Template Metaprogramming For Register Abstraction

It's been a while since my last post and I've got a lot of cool bare metal stuff to show you guys. This one is going to go over different methods of manipulating Special Function Registers (SFRs), and to end it I'll be covering a method that encodes all the SFRs of a microcontroller into a C++ type which will allow us to use template metaprogramming!. Let's get this damn thing on the road:

When we first learn how to program MCUs in school, we're told how to set, clear, and toggle bits using logical operators:

// setting bit 3
SOME_REGISTER |= (1 << 3);

// clearing bit 5 and 24
SOME_REGISTER &= ~((1 << 5) | (1 << 24));

// read and write value to a field
some_variable = (0xe00 & SOME_REGISTER) >> 9;
SOME_REGISTER &= ~0xe00 & (2 << 9);

Then in different vendor SDKs and CMSIS there is the use of macros to make these a bit more readable.

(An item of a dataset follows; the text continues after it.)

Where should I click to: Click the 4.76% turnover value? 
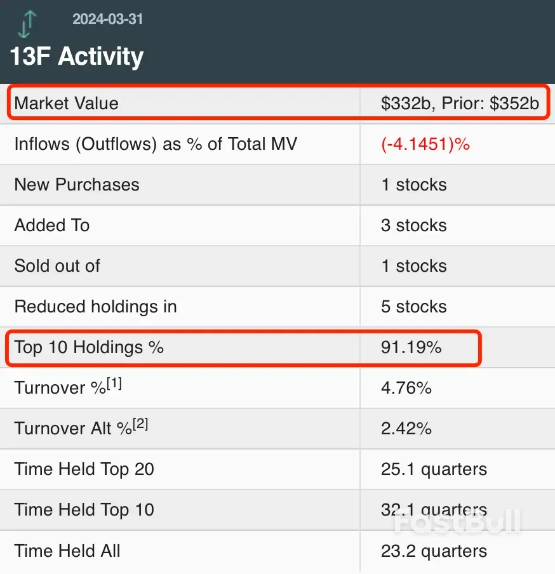[406, 388]
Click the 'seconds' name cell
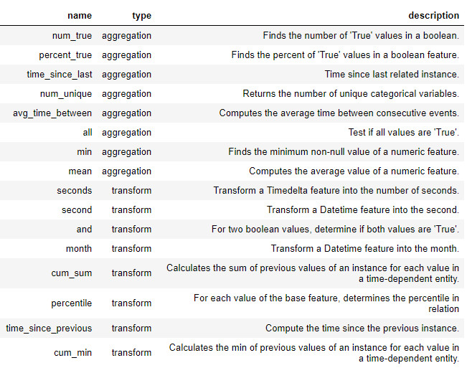Screen dimensions: 472x373 click(x=75, y=190)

SET_BITS(SOME_REGISTER, BIT3);
CLEAR_BITS(SOME_REGISTER, BIT5 | BIT24);

// CMSIS Field Reading and writing
id = _FLD2VAL(SCB_CPUID_REVISION, SCB->CPUID);
SCB->CPUID = _VAL2FLD(SCB_CPUID_REVISION, 0x3) | _VAL2FLD(SCB_CPUID_VARIANT, 0x3);

The CMSIS macro _VAL2FLD is defined as the following:

#define _VAL2FLD(field, value)    ((value << field ## _Pos) & field ## _Msk)

It shifts the value by the bit offset, and masks it so that it doesn't potentially overflow into any other fields. This is nice, but all that is required is for there to be a FIELD_Pos and FIELD_Msk defined, so one could incorrectly use field defines for a different register with absolutely zero compiler errors or even warnings.

And this is the issue I have with macros, it's just blind text generation and there's too much room for abuse without any sort of error checking. That's why I prefer leveraging the compiler or language features instead. I'm not 100% opposed though, for example, googletest does a great job at using macros as an interface for the test framework.

bitfields

Continuing on, the next logical step is to use using bitfields:

struct SomeRegister {
     unsigned int foo : 1;
     unsigned int bar : 3;
};

See that looks good, you even get to have a named, guarded range of bits that won't spill into any others! oh wait but let's just read this from the standard:

C11 ยง6.7.2.1: "The order of allocation of bit-fields within a unit (high-order to low-order or low-order to high-order) is implementation-defined."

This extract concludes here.